The security capability difference between PrivWatcher and KDRM indicates that PrivWatcher allows the malicious user process to identify the virtual address of privileged information. It is still the remaining weak point of the running kernel. KDRM increases the identification difficulty for the virtual address of privileged information. The malicious user process requires the estimation of the virtual address of privileged information to accomplish the privileged escalation. This kernel hardening achieves additional security capability of KDRM.

9 Conclusion

This paper proposes a KDRM, a novel system aimed at mitigating direct memory corruption attacks by relocating privileged information within the kernel memory. The KDRM incorporates multiple relocation-only pages, allowing privileged information to be relocated to a randomly selected relocation-only page. The dynamic approach of KDRM ensures that the placement of privileged information is in constant flux, providing enhanced protection against privilege escalation attempts. KDRM can seamlessly complement KASLR within a running kernel, presenting a robust defense against direct memory corruption attacks. By combining both mechanisms, the identification of privileged information and subsequent privilege escalation attempts become notably more challenging, enhancing the overall security posture of the system.

The evaluation results conclusively demonstrated the efficacy of KDRM in preventing privilege escalation attacks initiated by user processes.
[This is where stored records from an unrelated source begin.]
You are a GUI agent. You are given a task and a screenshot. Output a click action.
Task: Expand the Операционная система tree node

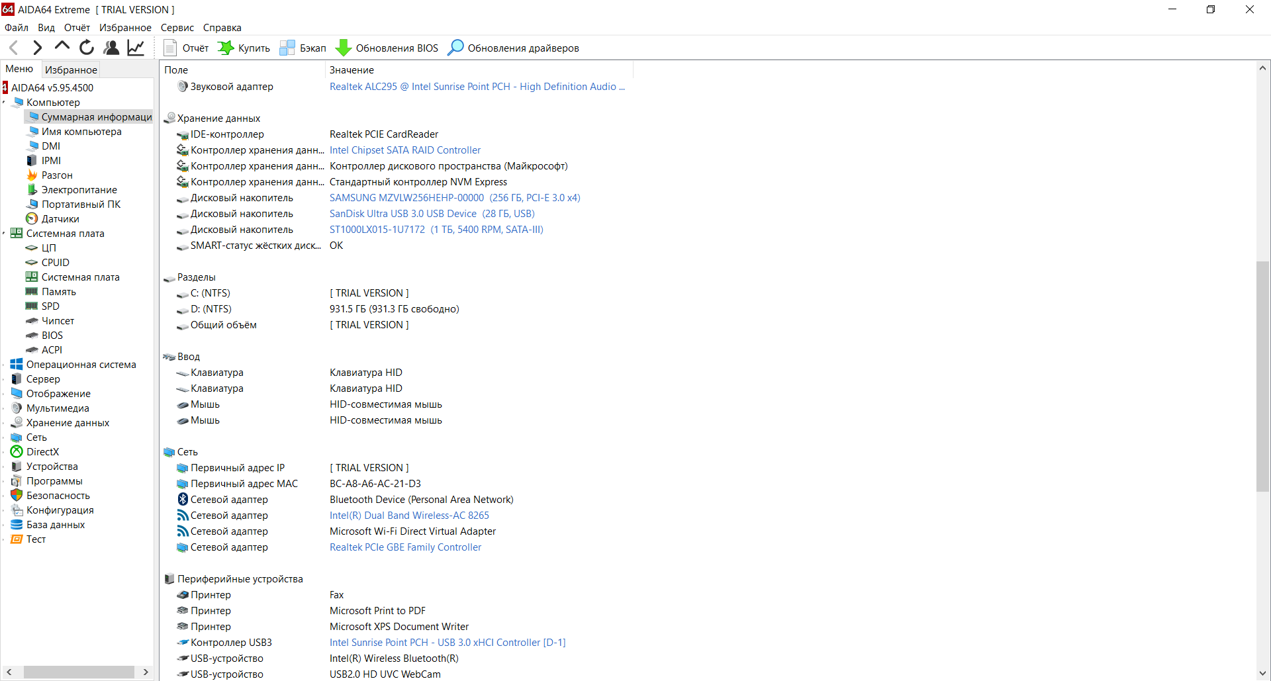pos(5,365)

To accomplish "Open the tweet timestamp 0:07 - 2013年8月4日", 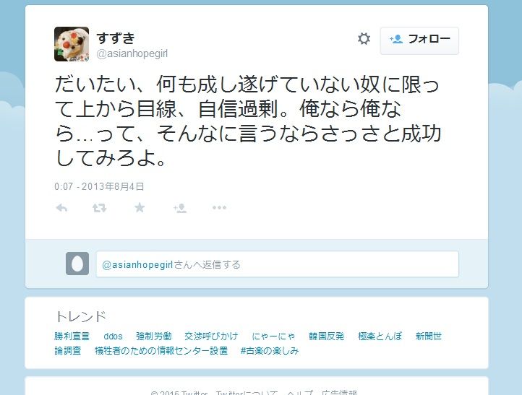I will (99, 186).
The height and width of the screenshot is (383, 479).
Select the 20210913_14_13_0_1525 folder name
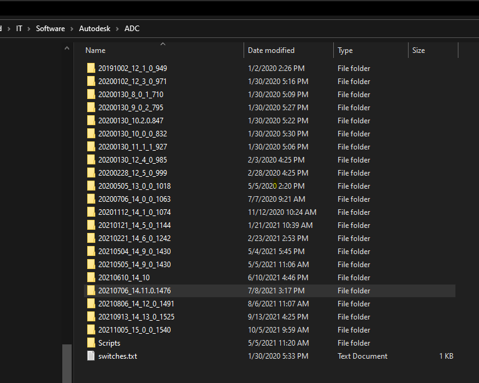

During the overhead evaluation, the kernel load while issuing system calls varied between 0.10 and 11.52%, resulting in an overall kernel performance score impact of 0.11%. Furthermore, in the attack difficulty evaluation of kernel data relocation using KDRM, it was evident that this approach demanded a significantly higher number of attack attempts compared to utilizing KASLR, underlining the robustness of KDRM in enhancing security.